Treatment
The first-line acute treatment for ADEM is immunosuppression with high-dose IV glucocorticoids. The standard protocol is methylprednisolone at 30 mg/kg/day IV (maximum 1000 mg/day) for 3 to 5 days, followed by an oral prednisone taper for 4 to 6 weeks. Early discontinuation of steroids may increase the risk of relapse. (1)
These can be started simultaneously with acyclovir or antibiotics on the initial patient presentation. If a patient is not improving or is responding poorly to glucocorticoid treatment, IV immunoglobulin is a good second-line therapy. The dose is 2 g/kg for 2 to 5 days. Plasma exchange with 3 to 7 exchanges, or cyclophosphamide, is used in refractory cases. (2)
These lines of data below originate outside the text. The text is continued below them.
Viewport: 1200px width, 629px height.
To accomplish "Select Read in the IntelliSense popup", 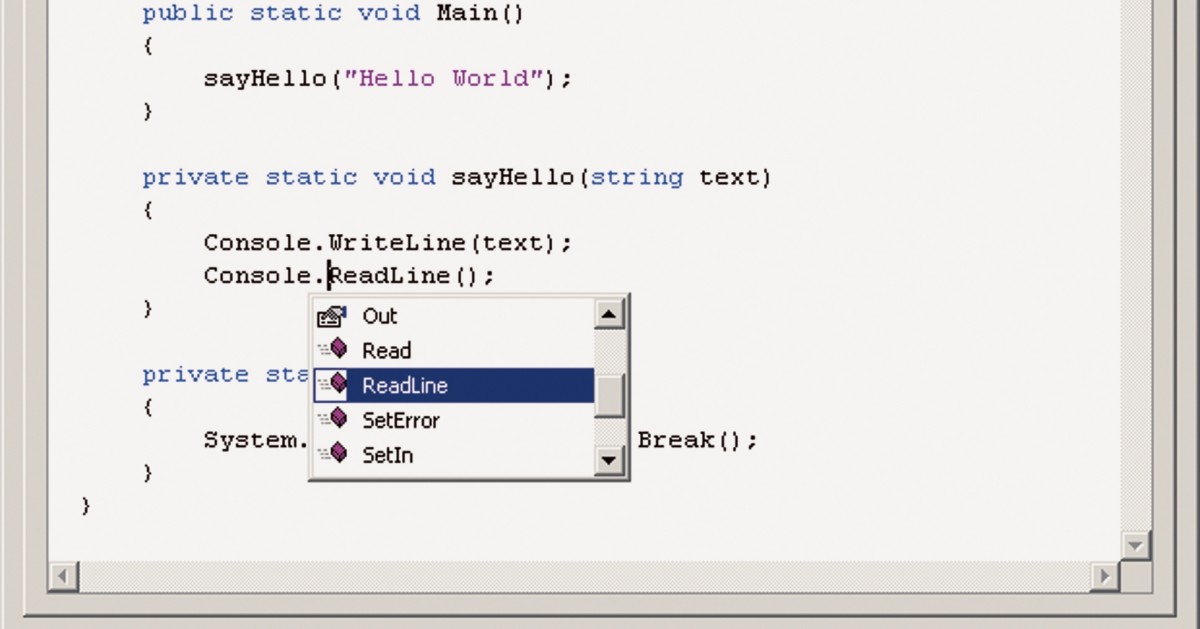I will (386, 350).
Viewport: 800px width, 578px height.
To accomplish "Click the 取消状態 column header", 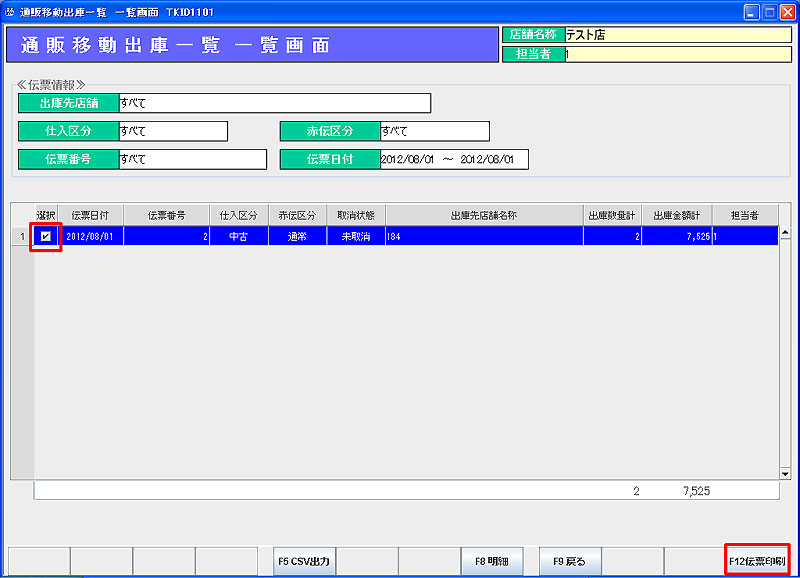I will pos(356,215).
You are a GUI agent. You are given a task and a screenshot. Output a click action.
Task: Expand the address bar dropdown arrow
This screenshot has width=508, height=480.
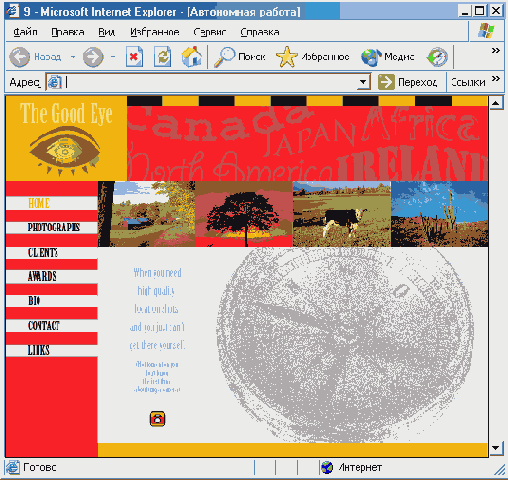pyautogui.click(x=363, y=82)
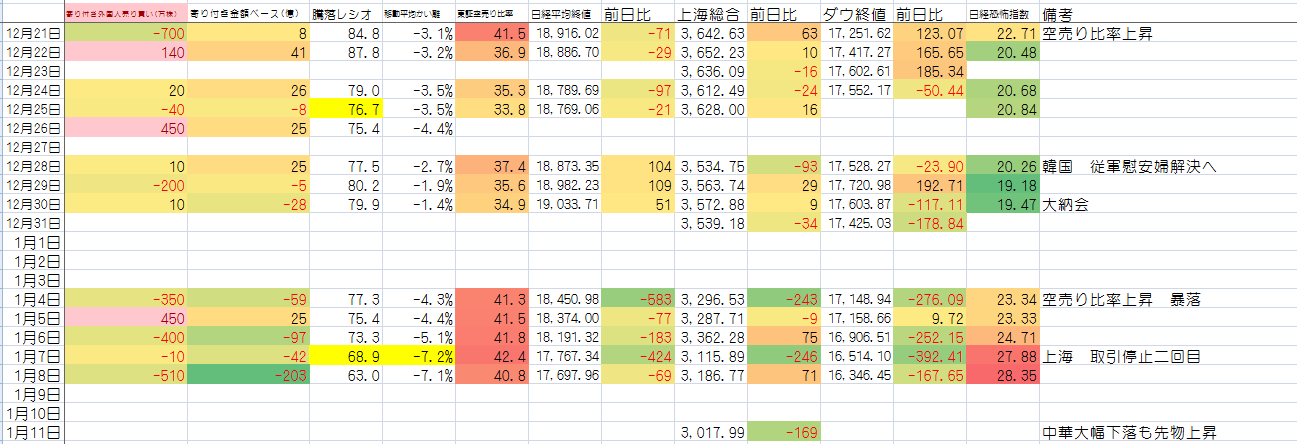1297x444 pixels.
Task: Select the 上海総合 header cell
Action: (x=711, y=15)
The disease is associated with a 20% mortality. Cognitive impairment is reported in up to 56% of children after an ADEM. (3)
Reference
- Cole J, Evans E, Mwangi M, Mar S. Acute Disseminated Encephalomyelitis in Children: An Updated Review Based on Current Diagnostic Criteria. Pediatr Neurol. 2019 Nov;100:26-34.
- Yae Y, Kawano G, Yokochi T, Imagi T, Akita Y, Ohbu K, Matsuishi T. Fulminant acute disseminated encephalomyelitis in children. Brain Dev. 2019 Apr;41(4):373-377.
- Deiva K et al. Risk factors for academic difficulties in children with myelin oligodendrocyte glycoprotein antibody-associated acute demyelinating syndromes. Dev Med Child Neurol. 2020 Sep;62(9):1075-1081.